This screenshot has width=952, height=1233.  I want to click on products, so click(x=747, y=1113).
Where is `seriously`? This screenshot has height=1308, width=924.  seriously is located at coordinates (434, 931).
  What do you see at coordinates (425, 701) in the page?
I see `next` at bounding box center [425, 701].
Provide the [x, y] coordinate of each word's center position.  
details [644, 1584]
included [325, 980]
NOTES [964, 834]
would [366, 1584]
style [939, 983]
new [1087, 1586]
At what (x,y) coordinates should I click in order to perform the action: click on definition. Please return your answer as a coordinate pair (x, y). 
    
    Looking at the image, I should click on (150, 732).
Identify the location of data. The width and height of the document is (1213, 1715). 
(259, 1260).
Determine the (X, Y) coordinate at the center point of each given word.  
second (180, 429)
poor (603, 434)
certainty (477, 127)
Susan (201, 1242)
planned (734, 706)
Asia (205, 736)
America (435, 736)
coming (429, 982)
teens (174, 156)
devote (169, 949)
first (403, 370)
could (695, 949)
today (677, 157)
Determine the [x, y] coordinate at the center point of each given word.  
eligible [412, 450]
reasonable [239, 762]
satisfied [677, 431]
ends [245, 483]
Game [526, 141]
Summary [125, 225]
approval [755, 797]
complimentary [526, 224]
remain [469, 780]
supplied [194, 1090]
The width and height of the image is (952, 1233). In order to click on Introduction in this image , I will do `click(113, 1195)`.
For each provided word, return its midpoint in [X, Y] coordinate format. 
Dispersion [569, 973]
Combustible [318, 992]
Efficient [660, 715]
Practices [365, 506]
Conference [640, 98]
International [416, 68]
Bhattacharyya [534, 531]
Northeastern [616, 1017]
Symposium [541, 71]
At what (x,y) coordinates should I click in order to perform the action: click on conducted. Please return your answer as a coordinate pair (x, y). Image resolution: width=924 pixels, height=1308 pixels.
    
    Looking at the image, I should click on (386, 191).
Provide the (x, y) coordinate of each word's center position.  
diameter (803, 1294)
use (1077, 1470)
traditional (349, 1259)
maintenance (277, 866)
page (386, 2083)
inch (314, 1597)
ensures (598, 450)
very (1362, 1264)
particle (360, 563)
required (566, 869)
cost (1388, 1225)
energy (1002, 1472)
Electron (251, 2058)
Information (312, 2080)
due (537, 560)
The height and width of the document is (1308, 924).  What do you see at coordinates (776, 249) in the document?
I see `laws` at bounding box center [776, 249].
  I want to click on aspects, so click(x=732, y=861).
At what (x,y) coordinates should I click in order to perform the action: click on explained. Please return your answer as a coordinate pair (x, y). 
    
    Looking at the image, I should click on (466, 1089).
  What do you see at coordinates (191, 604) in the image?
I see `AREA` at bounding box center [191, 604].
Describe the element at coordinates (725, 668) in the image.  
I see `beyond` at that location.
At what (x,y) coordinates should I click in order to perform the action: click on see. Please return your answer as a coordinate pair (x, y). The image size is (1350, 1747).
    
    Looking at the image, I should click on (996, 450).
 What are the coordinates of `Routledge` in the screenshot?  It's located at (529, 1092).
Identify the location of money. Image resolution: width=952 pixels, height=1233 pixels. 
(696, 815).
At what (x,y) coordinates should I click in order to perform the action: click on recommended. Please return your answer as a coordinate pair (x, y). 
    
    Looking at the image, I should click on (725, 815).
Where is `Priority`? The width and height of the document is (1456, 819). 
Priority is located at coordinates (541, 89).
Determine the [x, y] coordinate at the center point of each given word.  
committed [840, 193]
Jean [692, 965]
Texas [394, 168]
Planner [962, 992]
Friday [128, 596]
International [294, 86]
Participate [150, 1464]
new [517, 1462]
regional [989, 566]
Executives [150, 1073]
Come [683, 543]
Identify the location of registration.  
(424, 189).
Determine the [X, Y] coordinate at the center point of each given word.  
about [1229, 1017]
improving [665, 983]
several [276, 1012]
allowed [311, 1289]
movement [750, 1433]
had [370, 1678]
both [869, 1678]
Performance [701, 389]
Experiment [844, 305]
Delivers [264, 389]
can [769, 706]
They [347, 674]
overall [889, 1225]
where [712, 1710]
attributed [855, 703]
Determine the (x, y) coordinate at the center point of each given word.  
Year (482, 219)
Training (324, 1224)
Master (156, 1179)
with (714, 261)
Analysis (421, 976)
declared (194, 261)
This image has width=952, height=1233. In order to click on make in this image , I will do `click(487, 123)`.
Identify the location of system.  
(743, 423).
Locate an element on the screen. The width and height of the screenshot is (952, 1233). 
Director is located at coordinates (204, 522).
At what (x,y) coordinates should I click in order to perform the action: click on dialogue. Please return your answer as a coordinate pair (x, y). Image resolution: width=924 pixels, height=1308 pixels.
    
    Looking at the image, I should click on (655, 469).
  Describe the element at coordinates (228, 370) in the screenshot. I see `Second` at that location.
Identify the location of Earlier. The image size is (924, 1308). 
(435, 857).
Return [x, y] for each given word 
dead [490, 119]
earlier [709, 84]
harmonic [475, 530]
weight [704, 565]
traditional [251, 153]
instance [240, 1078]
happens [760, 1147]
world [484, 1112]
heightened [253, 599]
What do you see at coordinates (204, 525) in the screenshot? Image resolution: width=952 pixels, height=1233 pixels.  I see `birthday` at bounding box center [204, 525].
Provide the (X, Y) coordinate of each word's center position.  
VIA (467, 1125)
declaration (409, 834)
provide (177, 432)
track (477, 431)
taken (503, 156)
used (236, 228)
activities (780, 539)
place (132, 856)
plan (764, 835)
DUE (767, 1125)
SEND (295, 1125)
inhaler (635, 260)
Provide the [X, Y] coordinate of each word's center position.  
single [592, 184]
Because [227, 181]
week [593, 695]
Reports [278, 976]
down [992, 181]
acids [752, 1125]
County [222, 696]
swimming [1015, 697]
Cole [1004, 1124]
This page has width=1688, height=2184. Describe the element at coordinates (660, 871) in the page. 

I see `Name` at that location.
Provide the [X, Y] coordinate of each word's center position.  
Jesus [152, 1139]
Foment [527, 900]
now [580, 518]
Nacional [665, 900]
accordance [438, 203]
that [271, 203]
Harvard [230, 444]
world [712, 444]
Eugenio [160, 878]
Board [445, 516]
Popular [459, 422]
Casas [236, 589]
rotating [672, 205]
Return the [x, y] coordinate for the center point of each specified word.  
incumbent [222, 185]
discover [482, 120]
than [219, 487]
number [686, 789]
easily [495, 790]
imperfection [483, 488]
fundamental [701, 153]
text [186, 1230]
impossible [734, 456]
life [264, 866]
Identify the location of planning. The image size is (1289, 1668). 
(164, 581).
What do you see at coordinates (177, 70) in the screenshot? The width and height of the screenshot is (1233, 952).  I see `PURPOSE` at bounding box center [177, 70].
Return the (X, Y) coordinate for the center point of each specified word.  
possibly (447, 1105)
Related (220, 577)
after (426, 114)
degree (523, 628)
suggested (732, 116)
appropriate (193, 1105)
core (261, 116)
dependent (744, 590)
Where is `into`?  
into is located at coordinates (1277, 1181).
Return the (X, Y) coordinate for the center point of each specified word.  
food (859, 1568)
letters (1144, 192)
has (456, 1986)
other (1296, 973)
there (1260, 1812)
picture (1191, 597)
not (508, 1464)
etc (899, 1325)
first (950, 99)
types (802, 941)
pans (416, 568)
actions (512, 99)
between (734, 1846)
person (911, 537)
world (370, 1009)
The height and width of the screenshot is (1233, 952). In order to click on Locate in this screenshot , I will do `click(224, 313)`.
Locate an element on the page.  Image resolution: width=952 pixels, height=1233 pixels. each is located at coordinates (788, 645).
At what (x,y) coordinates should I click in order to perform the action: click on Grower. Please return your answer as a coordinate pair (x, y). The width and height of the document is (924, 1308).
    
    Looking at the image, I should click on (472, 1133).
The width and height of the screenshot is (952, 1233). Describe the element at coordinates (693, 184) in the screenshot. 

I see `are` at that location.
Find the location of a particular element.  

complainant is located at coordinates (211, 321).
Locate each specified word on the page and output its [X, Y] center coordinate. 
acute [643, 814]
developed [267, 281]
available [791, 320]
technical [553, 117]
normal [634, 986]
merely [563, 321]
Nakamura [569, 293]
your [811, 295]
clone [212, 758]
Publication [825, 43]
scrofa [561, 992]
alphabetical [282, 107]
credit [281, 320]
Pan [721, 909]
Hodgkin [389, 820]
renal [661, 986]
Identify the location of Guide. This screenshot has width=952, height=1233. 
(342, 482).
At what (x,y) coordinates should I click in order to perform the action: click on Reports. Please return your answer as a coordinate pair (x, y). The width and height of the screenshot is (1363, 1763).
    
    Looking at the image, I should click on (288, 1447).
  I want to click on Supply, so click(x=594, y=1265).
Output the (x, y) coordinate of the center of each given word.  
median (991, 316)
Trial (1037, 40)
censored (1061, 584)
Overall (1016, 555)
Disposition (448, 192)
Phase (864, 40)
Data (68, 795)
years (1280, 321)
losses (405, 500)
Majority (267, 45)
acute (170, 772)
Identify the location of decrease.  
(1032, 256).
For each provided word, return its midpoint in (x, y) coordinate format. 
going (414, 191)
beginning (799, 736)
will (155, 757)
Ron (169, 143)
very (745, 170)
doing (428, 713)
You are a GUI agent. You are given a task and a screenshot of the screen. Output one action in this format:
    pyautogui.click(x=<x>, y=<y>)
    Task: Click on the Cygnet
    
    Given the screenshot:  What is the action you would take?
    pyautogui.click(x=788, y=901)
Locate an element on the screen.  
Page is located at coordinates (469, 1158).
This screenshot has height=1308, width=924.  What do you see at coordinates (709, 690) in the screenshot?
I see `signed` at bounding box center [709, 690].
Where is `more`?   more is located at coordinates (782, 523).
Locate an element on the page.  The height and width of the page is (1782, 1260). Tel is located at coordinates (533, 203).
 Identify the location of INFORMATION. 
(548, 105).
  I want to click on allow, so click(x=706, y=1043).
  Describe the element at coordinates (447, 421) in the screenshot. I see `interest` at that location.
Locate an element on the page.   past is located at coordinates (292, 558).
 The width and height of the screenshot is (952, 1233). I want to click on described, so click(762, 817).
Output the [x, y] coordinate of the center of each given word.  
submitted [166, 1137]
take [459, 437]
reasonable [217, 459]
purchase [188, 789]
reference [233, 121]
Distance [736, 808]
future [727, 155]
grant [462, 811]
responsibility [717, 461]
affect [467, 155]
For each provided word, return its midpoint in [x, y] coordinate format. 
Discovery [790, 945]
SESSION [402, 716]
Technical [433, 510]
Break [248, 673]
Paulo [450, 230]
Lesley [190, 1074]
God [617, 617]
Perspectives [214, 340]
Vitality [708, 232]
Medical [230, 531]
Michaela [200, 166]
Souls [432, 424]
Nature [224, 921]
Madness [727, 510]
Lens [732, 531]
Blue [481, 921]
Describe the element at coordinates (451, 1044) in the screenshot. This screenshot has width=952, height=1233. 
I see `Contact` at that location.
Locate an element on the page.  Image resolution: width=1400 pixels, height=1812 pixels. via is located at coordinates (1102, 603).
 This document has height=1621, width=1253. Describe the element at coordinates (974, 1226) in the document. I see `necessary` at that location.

################

**GOAL**: Please find every line in the records above that contains the word "want" and copy each one out. Case counts.

**ANSWER TO THIS PROBLEM**:
This screenshot has width=952, height=1233.  I want to click on products, so click(x=747, y=1113).
  I want to click on aspects, so click(x=732, y=861).
  I want to click on Supply, so click(x=594, y=1265).
  I want to click on allow, so click(x=706, y=1043).
 The width and height of the screenshot is (952, 1233). I want to click on described, so click(762, 817).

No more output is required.